##### ENTRIES PROVIDED #####
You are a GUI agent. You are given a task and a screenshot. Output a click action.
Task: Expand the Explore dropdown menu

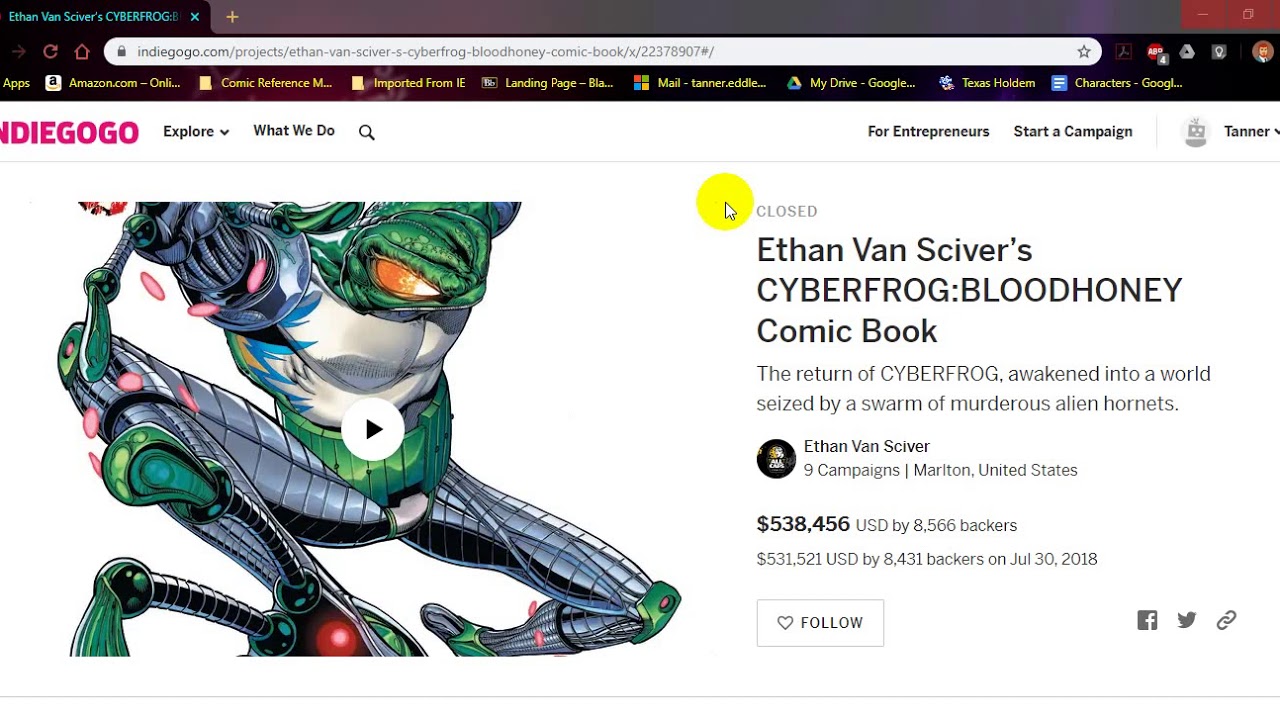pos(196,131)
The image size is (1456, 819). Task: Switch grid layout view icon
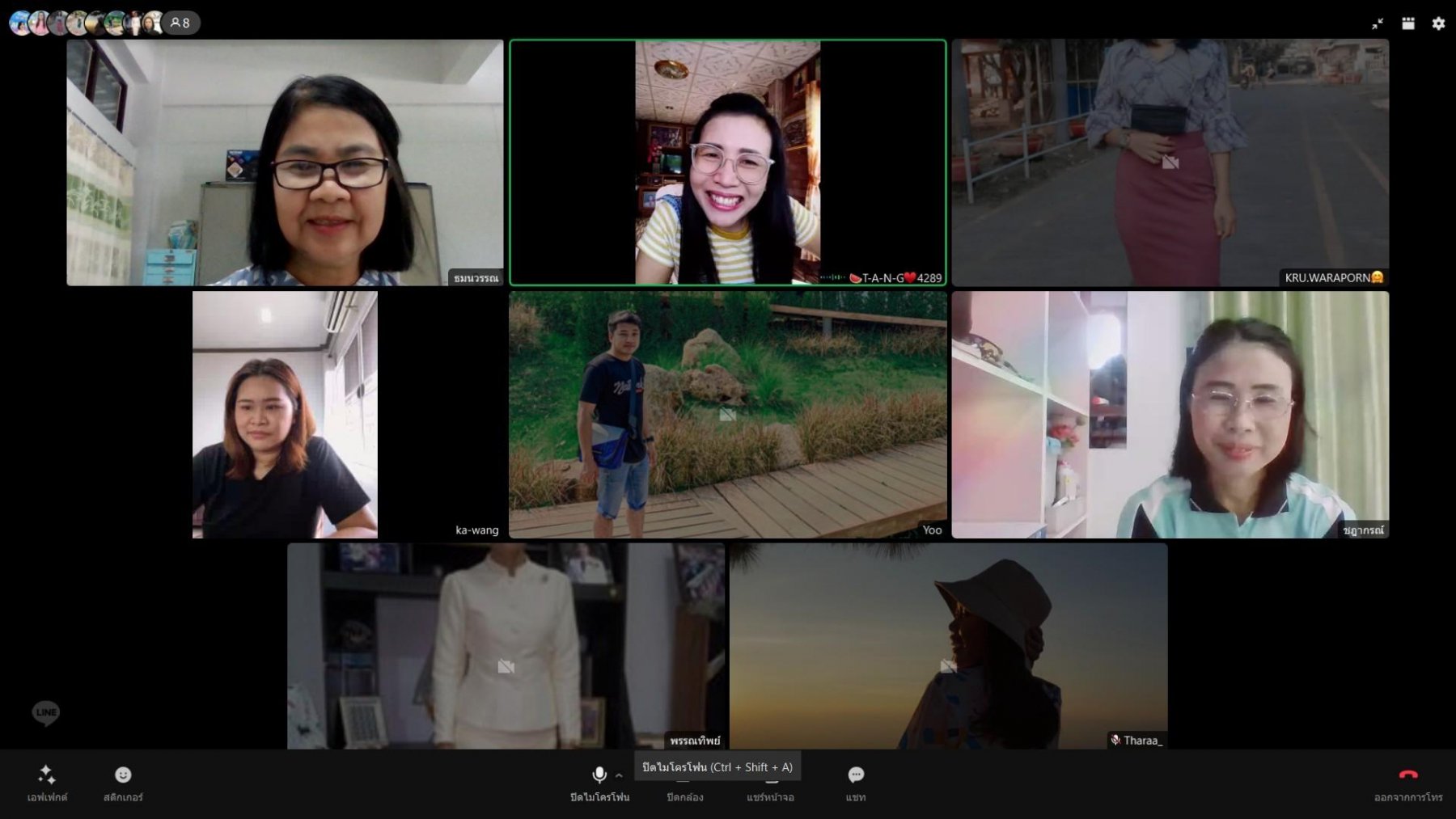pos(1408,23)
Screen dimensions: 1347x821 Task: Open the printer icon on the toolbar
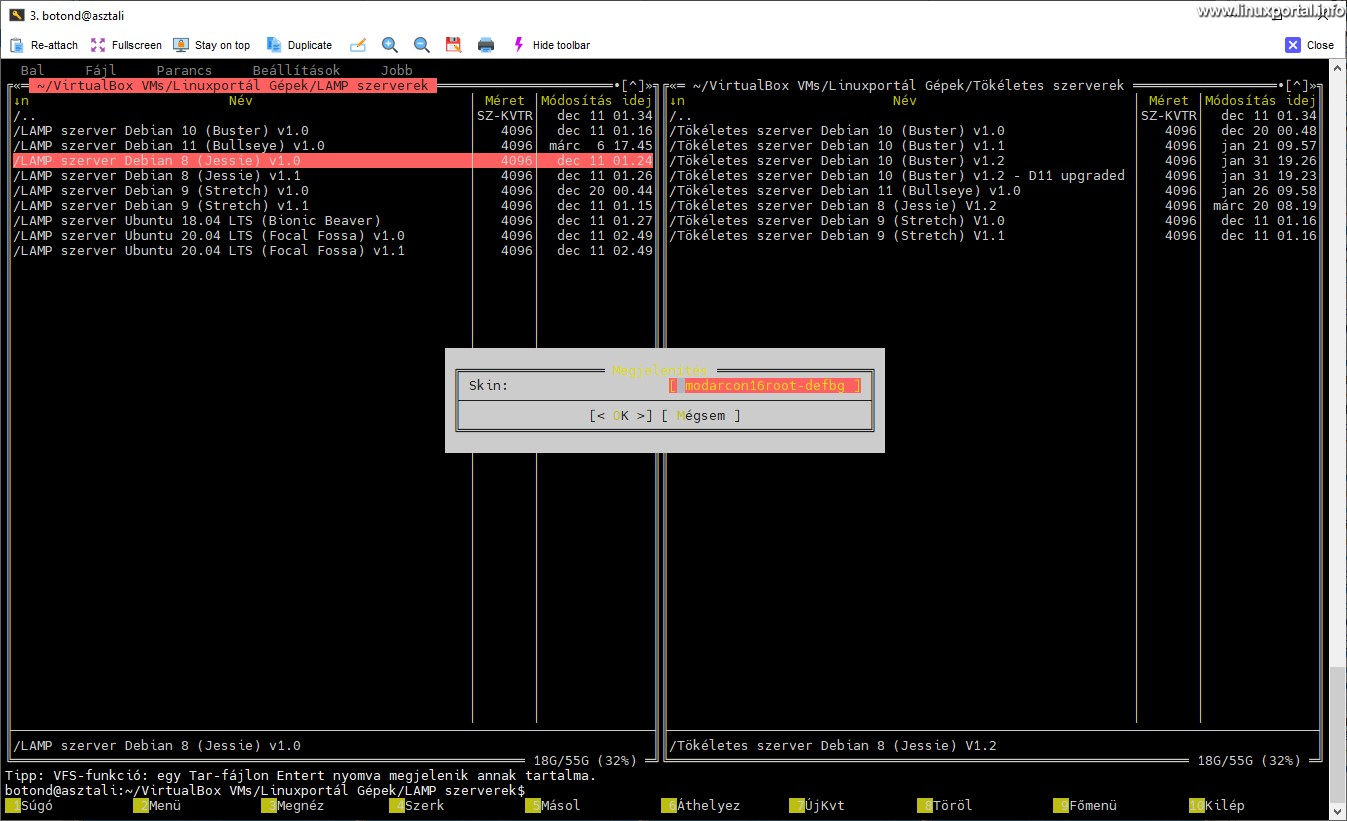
#####
WHAT IS BEING ASKED: With images left out, the data must be transcribed exactly.

REPLY TO THE EXERCISE:
You are a GUI agent. You are given a task and a screenshot. Output a click action.
Task: Expand the Explore dropdown menu

pos(196,131)
The image size is (1456, 819). Task: Switch grid layout view icon
pos(1408,23)
Screen dimensions: 1347x821 Task: Open the printer icon on the toolbar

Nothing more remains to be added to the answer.